Unsaturated polymers are active in chemical properties and poor in thermal, oxygen stability and ageing resistance, so that unsaturated bonds are saturated by a hydrogenation method, and environmental stability is improved. The hydrogenation method of the homogeneous solution catalyst represented by nickel, aluminum, cobalt and metallocene is a method commonly used in the industry at present, and has the advantages of high hydrogenation selectivity, mild reaction conditions, low catalyst dosage, simple synthesis and low cost, but compared with a heterogeneous catalyst, the homogeneous catalyst has the defect of difficult separation and removal. The residual metal catalyst after hydrogenation not only affects the appearance of the product, but also affects the physical and chemical properties of the product such as weather resistance, thermo-oxidation resistance, aging resistance and the like.

The nickel/aluminum catalytic hydrogenation system is widely applied to the hydrogenation reaction of the polymer due to the advantages of high selectivity, low price, high hydrogenation efficiency and the like. The removal of metal residues in the system is mainly divided into wet and dry methods. U.S. patent No. 3780138 discloses a method for removing metal residues by a wet method using citric acid, firstly oxidizing a glue solution by using an oxidant such as oxygen, hydrogen peroxide or acyl peroxide, dissolving metals by using a citric acid aqueous solution containing lower alcohol, standing and separating an organic phase and a water phase to realize metal separation, firstly adding the oxidant and then adding citric acid, wherein the removal rate of a metal nickel catalyst in the glue solution with the mass fraction of 12% is 98%, and although the removal rate meets the requirement, emulsification easily occurs, and the two phases cannot be thoroughly separated by standing and sedimentation. Another typical wet removal is a dicarboxylic acid method, wherein firstly an oxidizing agent is added, the metal is oxidized to a high valence state, then dicarboxylic acid is added to react with metal ions to generate a precipitate, and finally metal residues are removed by centrifugal separation. US patent 4595749 uses lower aliphatic alcohols such as methanol, ethanol, isopropanol as solubilizer, chinese patent CN106749782a adds hydrochloric acid during the polymer oxidation stage, but the removal rate of the corresponding scheme is not obvious or the concentration of the treated object is low.

Dry separation is the addition of a reagent to the hydrogenated polymer solution that contains no or only a small amount of water, which reagent reacts with the metal ions in the polymer solution to form a precipitate that is insoluble in the polymer solution, and the precipitate containing the metal residues is separated by separation means. US patent US5089541 incorporates acid washed lignite-based activated carbon and US5104972 employs diatomaceous earth. The metal ions were removed by using activated clay from Kuraray corporation of japan. The reaction process shows that the residual book ions in the polymer solution are further removed after centrifugal separation, but when the oxidized and acid-washed military solution is continuously treated by a centrifugal machine, the requirement on equipment of the centrifugal machine is higher and the investment is correspondingly larger because the density difference between the metal ions in the polymer solution and the polymer solution is smaller.

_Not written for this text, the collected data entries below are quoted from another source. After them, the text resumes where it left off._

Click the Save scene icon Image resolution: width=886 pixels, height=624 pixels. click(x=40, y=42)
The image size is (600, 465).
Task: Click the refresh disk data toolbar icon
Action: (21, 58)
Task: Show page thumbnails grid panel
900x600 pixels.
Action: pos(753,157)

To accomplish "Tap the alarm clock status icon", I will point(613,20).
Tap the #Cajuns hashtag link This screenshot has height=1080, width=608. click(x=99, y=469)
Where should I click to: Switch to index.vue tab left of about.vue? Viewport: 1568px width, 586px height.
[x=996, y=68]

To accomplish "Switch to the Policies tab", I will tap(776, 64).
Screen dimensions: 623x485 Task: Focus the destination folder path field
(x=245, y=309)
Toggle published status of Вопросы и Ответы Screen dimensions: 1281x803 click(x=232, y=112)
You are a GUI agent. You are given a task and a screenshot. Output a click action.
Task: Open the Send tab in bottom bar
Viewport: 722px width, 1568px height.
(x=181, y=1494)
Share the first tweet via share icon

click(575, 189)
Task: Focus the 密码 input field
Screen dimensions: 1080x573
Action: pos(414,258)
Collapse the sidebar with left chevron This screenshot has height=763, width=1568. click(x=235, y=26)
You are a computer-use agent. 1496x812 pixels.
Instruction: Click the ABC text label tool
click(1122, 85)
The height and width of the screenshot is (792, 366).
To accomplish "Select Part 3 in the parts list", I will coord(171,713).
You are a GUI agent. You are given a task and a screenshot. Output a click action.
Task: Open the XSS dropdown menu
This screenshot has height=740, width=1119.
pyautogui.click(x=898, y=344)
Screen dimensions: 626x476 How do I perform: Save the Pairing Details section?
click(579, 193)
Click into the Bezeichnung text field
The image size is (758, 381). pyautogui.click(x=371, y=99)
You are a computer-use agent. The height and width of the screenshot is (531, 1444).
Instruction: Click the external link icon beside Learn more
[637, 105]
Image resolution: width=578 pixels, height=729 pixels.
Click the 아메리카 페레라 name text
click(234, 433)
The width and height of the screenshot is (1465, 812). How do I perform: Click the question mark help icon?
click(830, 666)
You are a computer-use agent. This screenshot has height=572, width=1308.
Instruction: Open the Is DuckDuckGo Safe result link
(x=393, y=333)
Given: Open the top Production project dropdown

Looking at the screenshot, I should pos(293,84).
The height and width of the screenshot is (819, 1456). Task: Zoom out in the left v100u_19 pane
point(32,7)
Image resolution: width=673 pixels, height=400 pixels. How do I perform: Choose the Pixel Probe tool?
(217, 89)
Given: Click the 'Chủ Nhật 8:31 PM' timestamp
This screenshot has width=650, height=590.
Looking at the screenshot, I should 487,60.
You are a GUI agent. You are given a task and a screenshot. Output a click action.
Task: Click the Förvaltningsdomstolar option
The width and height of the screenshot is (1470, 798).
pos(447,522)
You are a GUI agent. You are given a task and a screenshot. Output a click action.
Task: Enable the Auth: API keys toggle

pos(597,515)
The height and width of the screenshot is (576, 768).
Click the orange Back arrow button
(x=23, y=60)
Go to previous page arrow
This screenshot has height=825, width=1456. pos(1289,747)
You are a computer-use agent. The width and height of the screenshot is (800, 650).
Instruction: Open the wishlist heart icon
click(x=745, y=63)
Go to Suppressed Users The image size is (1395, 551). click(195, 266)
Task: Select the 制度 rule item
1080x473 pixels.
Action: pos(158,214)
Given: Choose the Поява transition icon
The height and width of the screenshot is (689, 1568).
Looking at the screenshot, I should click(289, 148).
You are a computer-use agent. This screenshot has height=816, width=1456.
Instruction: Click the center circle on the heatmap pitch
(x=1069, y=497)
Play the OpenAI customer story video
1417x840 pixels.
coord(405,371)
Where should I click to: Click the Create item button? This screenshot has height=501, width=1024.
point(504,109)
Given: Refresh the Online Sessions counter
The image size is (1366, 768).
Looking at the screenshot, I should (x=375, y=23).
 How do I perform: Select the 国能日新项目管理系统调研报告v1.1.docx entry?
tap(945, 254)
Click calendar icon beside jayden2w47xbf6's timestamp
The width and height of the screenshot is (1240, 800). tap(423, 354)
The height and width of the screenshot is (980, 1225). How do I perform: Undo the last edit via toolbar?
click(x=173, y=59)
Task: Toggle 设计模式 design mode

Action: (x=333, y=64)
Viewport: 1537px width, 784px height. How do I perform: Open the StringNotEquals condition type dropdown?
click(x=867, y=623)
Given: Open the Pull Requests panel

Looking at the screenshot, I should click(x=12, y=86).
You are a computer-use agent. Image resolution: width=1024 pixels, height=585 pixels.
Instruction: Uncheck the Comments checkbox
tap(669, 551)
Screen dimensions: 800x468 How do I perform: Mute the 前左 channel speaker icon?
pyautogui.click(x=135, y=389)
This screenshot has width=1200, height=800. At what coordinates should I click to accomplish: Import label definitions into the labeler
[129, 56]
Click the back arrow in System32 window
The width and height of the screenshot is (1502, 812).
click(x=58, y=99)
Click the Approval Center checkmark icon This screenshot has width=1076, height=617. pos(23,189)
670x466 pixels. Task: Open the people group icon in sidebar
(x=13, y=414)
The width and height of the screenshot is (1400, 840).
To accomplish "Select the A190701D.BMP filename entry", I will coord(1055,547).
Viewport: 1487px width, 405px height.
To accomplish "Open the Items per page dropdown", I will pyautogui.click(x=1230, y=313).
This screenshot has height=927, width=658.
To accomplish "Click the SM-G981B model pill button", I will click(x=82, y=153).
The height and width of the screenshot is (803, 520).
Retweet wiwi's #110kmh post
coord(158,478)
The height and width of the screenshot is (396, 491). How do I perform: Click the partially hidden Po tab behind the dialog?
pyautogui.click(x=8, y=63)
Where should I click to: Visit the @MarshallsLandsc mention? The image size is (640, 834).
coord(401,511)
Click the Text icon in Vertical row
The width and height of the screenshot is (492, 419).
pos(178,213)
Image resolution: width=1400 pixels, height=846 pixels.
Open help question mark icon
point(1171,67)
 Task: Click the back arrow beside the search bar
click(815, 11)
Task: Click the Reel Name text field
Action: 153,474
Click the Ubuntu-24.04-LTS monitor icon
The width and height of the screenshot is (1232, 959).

However, wet separation has the problems of easy emulsification, small density difference between precipitation and glue solution and poor phase separation. The dry separation has the problems of long precipitation time and unsatisfactory removal effect on the glue solution with larger viscosity. And both the two require a centrifuge to realize phase separation, and can only realize one-time separation, and particularly when the polymer viscosity is higher, the density difference between metal ions in the polymer solution and the polymer solution is smaller, the requirement on centrifuge equipment is higher, and the equipment investment cost is increased.

Patent CN 108341898A discloses a process for removing the catalyst after hydrogenation of unsaturated polymers comprising: standing and layering the hydrogenated polymer solution to obtain a water phase and an oil phase respectively; and then the oil phase is further separated from the material inlet pipe into the hydrocyclone, the hydrogenated polymer obtained by separation is led out from the overflow pipe, part of the obtained hydrogenated polymer is circularly led into the hydrocyclone, and the mass flow rate ratio of the residual hydrogenated polymer as qualified hydrogenated polymer is (1.2-1.6): 1. The method has the advantages that the glue solution is easy to emulsify after oxidation and acid washing, the standing layering phase separation effect is poor, the method belongs to intermittent operation, continuous removal cannot be realized, and the removal effect of the glue solution with higher viscosity can be influenced.

Disclosure of Invention

The invention provides a method for removing residual catalyst after polymer hydrogenation by using a countercurrent continuous extraction technology in order to make up for the defects in the prior art.

In order to achieve the above purpose, the invention adopts the following technical scheme:

the method for removing residual catalyst after polymer hydrogenation is characterized by that the glue solution after polymer hydrogenation to be treated and extract liquor are passed through the countercurrent continuous extraction mode, and passed through the high-speed countercurrent mixing contact and quick centrifugal separation so as to remove residual catalyst in the glue solution.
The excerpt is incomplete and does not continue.